----- Source data -----
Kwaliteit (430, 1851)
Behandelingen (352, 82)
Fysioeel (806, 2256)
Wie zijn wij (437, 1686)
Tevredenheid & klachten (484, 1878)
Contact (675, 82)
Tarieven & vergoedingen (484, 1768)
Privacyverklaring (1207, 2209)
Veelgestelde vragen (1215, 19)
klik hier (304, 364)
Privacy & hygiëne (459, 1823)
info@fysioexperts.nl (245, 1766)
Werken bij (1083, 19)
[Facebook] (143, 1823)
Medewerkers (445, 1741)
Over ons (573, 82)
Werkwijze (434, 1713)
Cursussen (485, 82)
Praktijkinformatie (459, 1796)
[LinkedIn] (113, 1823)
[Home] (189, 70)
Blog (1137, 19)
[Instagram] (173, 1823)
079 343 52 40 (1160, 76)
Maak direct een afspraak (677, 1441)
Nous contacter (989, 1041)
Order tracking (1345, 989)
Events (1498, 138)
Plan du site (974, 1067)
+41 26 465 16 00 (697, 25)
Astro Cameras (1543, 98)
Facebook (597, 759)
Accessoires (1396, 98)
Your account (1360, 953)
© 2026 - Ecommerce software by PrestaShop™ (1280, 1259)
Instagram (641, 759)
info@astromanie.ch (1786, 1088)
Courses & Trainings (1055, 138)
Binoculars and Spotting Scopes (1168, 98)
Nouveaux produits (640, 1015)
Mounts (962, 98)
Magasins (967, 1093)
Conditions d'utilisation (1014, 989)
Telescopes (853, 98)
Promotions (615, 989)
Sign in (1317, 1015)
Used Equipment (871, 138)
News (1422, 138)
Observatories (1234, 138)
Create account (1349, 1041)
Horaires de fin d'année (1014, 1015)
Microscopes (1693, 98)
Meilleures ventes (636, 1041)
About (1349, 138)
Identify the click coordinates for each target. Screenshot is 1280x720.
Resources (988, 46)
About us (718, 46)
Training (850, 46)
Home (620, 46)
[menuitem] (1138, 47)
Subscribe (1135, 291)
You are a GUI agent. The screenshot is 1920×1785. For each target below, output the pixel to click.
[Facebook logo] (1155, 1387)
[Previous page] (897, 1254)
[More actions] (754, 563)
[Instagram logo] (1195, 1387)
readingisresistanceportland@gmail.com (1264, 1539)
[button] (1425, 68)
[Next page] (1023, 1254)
-----
All lines with the string "click" must be copied from the data.

Identify the click coordinates for each target. Screenshot is 1280x720.
You are a GUI agent. The screenshot is 1920×1785. For each target below, output the pixel to click.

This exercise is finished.